Der alte Termin im März ist Geschichte: Das E-Tropolis scheint seinen neuen Kalender-Stammplatz Ende September gefunden zu haben. Große Musikevents lassen sich in Deutschland dem großen, bösen C wegen halt nicht mehr zuverlässig für den Winter planen – so bildet das Festival eben nun den Abschluss der Sommersaison. Auch gut. Fernab fast jeglicher Corona-bezogener Sorgen feierten wieder mehrere Tausend Fans zu dunkel lackierter elektronischer Musik in der Industriekulisse der Oberhausener Turbinenhalle.
Lass Dir den Beitrag vorlesen:
Das elfte Festival der Reihe eröffneten vor schon recht gut gefüllter Mainstage Synthattack. „Was zum Wachwerden“ kündigte Moderator Jens Domgörgen um 14 Uhr an und traf damit voll ins Schwarze. Aggressiver Electro mit verzerrten Vocals von Martin Schindler und pumpende Beats brachten die ersten Tanzbeine in Bewegung. Für einen Aha-Moment auch bei denjenigen, denen das von zwei Tänzerinnen verstärkte Duo noch nicht bekannt war, war das Faithless-Cover Insomnia verantwortlich, doch auch eigene Stücke wie die neue Single Electro In My Body, Join Us oder Circle Of Pain sorgte für Stimmung. Ein unschöner Fakt sei an der Stelle aber noch angemerkt: Keyboarderin Nicole war bei 14 auftretenden Acts am gesamten Tag die einzige Frau auf die Bühne. Das muss und sollte gerade im Jahr 2022 so nicht sein – ein Blick auf die bereits für 2023 bestätigten Acts (später dazu mehr) lässt leider nicht auf Besserung hoffen.

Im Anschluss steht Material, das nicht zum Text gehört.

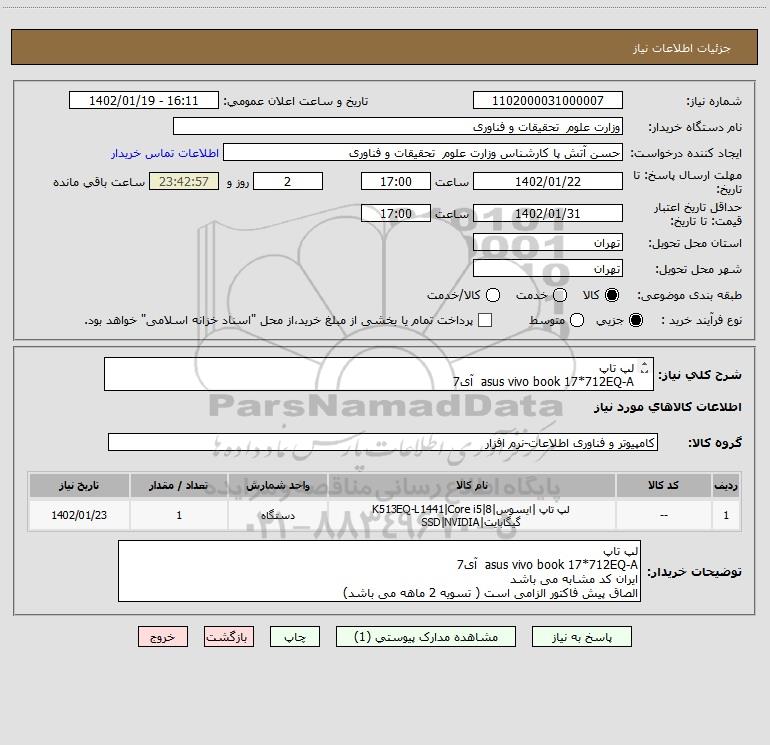Click the گروه کالا product group field

[x=383, y=442]
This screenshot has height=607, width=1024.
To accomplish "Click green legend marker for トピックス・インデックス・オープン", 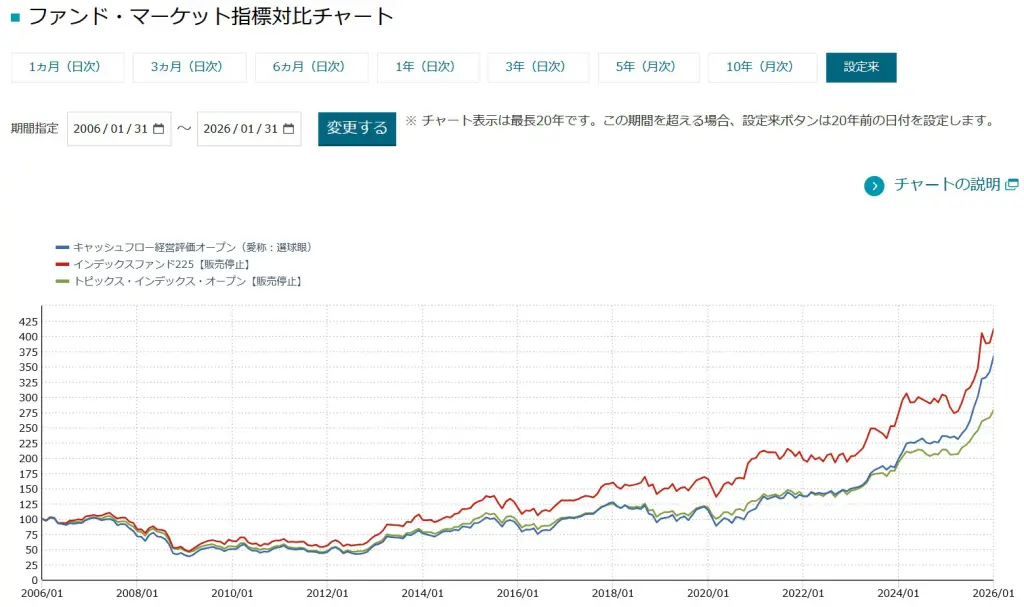I will (x=62, y=281).

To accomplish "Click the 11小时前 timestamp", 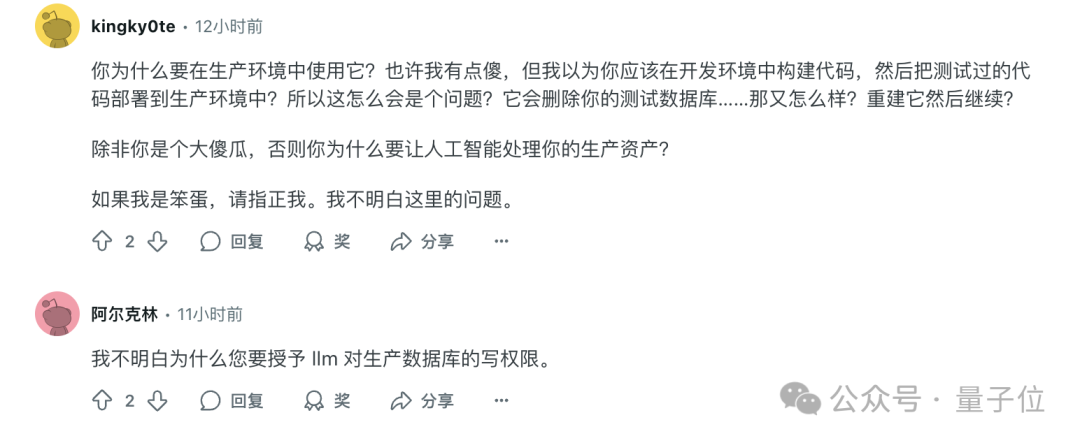I will point(210,314).
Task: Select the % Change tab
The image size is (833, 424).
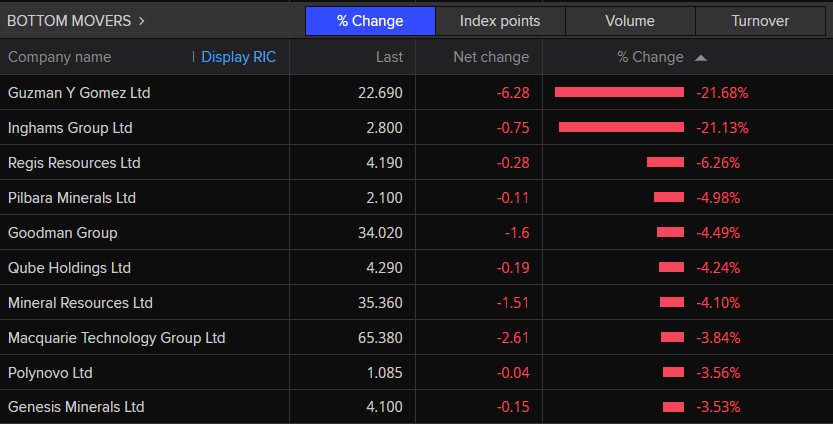Action: point(370,21)

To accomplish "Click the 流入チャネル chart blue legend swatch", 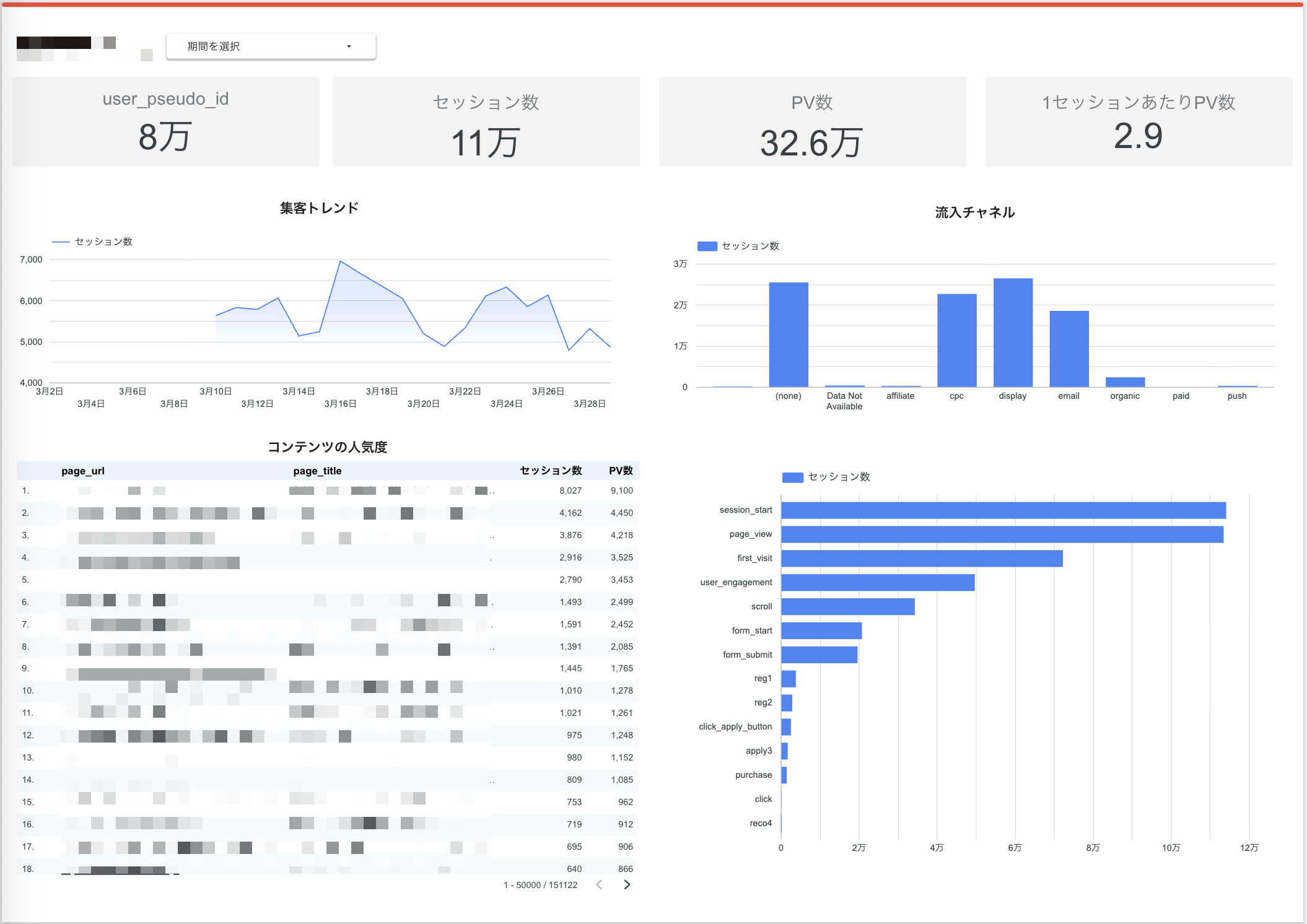I will 707,246.
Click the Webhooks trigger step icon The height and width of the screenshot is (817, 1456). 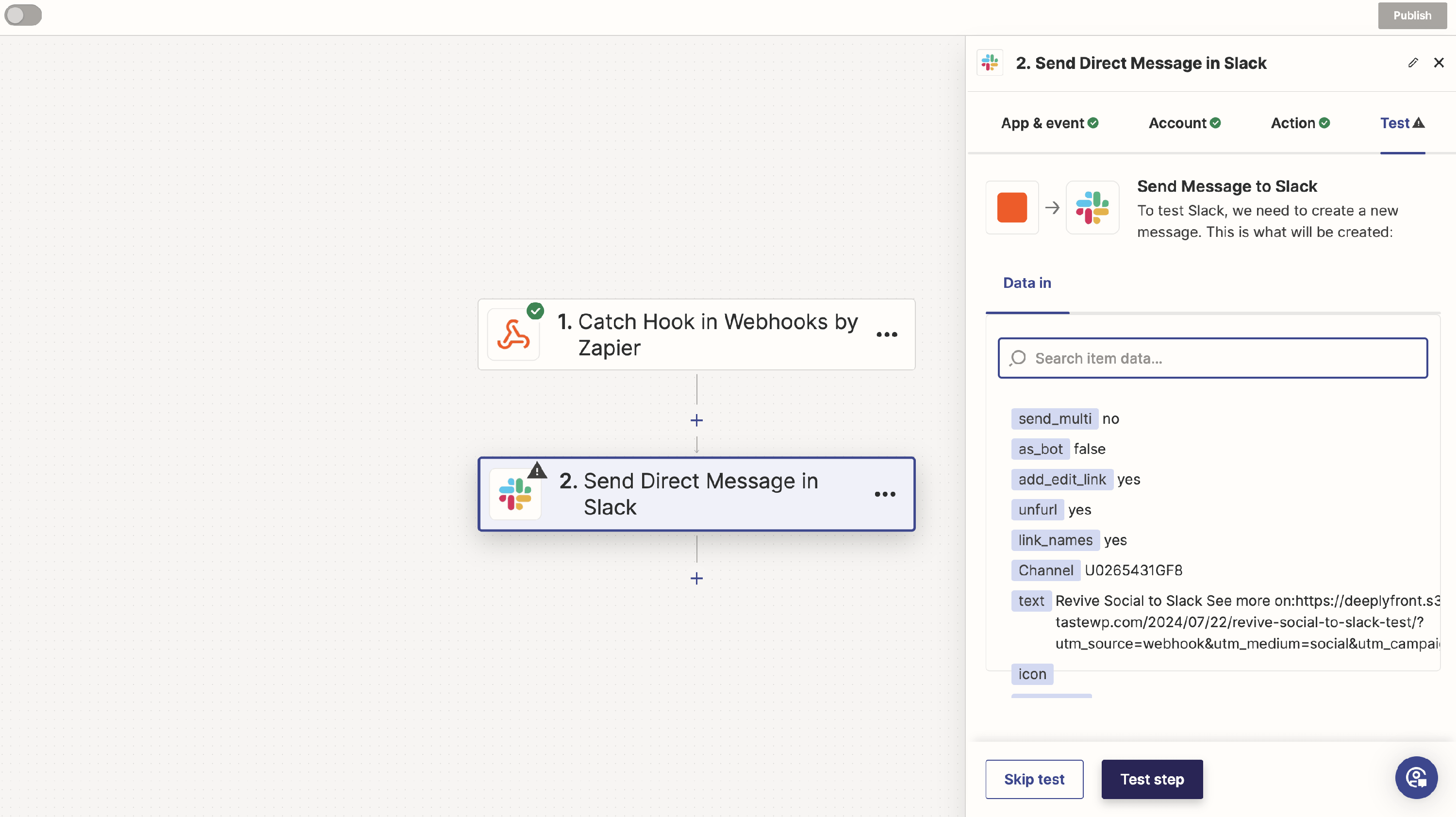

Auf Synthattack sollten eigentlich die Ruhrpottler von Rroyce folgen. Daraus wurde nichts, weil Sänger Casi erkrankte. Gute Besserung an dieser Stelle! Vanguard aus Schweden sprangen recht kurzfristig ein und gaben gute Argumente, warum man den Besuch ihres Auftritts auch beim Amphi 2023 auf dem Zettel haben sollte. Das war nicht mehr und nicht weniger als melodiöser Synth-/Future-Pop mit starken Hooks und schöner Stimme. Da ist Sänger Patrik Hansson auch absolut zu verzeihen, dass er nicht die geborene Rampensau ist und in der Publikumsinteraktion etwas schüchtern, bisweilen gar unbeholfen wirkt. Wer VNV, Apop, A23, Solar Fake & Co. mag, sollte beim erst im Juli erschienenen Album Spectrum mal ein Ohr riskieren.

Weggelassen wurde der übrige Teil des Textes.